Problem requirements
Recast the material as a numbered list, starting at its beginning and ending at the line that contains "Image resolution: width=679". Skip blank lines and leave out the pictures.

Record excerpts
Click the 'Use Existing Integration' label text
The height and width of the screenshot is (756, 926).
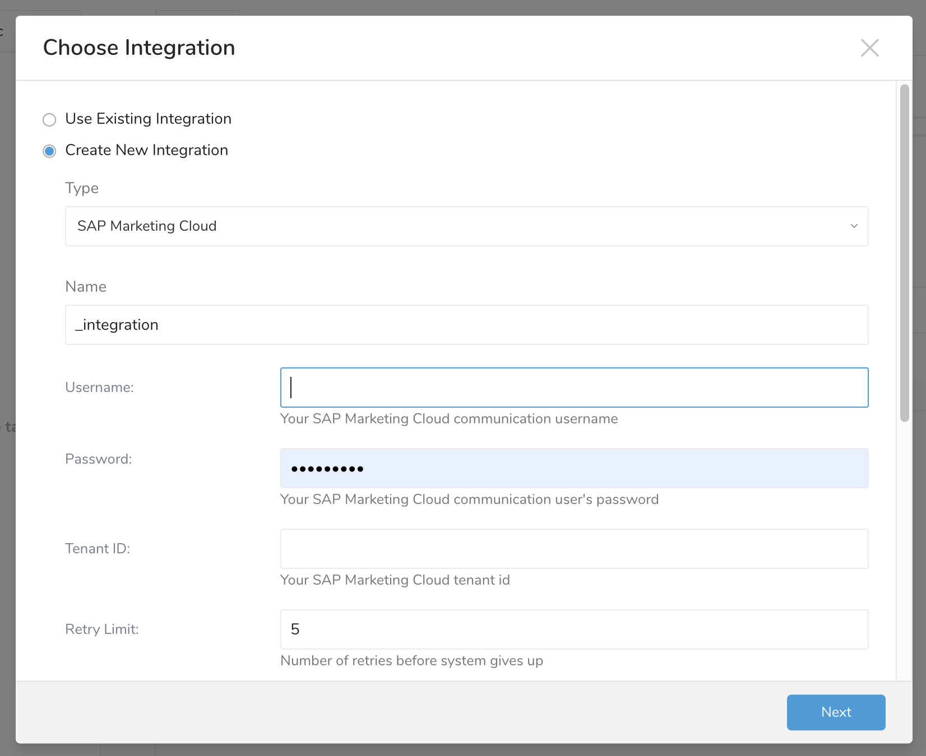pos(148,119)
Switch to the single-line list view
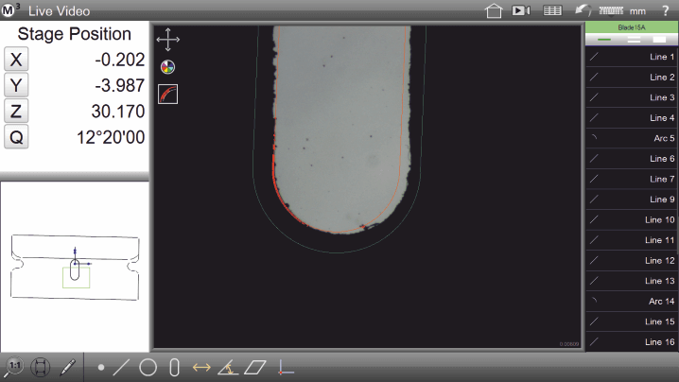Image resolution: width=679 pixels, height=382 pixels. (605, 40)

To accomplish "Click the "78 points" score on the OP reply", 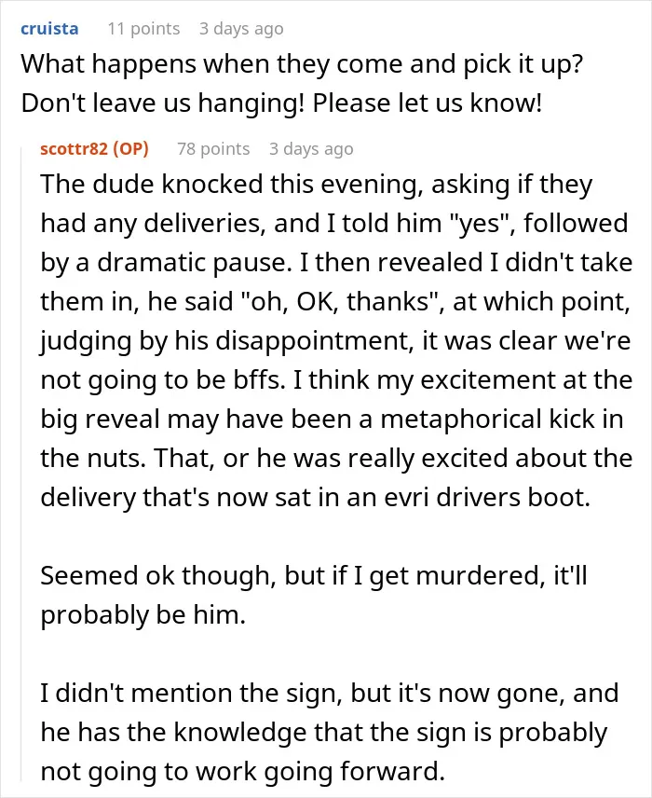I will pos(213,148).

Complete output
1. Click the 'Use Existing Integration' label text
2. The height and width of the screenshot is (756, 926).
3. pos(148,119)
4. Switch to the single-line list view
5. Image resolution: width=679 pixels, height=382 pixels. (605, 40)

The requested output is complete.